#### [Materials provided]
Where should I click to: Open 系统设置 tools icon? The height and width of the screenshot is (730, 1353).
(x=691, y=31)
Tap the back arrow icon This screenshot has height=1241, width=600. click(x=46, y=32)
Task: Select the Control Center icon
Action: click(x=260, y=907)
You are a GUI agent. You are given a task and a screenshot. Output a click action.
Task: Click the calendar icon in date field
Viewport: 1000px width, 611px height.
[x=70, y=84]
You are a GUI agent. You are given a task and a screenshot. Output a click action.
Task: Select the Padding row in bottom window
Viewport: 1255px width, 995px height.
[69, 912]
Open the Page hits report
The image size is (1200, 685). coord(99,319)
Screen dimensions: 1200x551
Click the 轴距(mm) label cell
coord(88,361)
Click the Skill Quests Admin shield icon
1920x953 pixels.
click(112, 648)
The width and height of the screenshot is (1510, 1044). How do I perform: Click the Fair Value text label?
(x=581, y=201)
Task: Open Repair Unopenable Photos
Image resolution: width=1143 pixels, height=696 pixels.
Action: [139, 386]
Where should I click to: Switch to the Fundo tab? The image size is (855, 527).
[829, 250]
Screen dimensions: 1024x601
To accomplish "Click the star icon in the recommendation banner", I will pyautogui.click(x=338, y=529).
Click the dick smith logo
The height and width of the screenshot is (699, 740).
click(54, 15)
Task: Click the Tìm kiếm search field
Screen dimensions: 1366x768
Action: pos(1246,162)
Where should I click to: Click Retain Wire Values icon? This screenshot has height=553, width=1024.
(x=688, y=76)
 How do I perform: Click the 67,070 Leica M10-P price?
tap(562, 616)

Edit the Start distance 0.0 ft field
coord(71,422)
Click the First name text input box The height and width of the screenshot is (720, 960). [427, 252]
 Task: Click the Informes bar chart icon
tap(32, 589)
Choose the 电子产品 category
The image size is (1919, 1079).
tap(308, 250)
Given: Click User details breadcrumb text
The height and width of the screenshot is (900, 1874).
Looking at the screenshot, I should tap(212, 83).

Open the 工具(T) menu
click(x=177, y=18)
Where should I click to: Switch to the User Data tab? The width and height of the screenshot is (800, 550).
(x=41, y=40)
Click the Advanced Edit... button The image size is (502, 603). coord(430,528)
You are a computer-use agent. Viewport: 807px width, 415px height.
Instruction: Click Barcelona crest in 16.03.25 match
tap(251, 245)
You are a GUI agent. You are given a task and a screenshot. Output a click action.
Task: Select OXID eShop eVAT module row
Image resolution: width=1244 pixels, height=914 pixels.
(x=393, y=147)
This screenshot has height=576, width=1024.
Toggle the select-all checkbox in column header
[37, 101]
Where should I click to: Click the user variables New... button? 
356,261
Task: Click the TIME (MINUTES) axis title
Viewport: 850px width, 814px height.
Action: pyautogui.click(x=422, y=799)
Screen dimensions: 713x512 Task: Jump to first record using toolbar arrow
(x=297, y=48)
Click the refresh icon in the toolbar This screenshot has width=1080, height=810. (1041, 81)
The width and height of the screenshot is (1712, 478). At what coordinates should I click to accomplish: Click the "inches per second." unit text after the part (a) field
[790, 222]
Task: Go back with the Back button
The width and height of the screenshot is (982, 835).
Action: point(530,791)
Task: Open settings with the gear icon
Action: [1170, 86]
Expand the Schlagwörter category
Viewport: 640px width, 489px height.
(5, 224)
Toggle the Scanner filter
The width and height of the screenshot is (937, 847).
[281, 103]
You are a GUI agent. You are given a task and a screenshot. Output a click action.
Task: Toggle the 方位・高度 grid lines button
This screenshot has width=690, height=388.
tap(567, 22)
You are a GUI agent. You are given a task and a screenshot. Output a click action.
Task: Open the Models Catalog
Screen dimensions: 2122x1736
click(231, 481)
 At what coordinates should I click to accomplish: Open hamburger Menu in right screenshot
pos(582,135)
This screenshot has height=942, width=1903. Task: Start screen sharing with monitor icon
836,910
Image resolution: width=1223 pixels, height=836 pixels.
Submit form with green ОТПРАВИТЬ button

#### [About this exercise]
Word for word, restate the lines from the one holding "This screenshot has height=942, width=1903." to the last line of the records.

#### [Problem solution]
This screenshot has height=942, width=1903. Task: Start screen sharing with monitor icon
836,910
Image resolution: width=1223 pixels, height=836 pixels.
Submit form with green ОТПРАВИТЬ button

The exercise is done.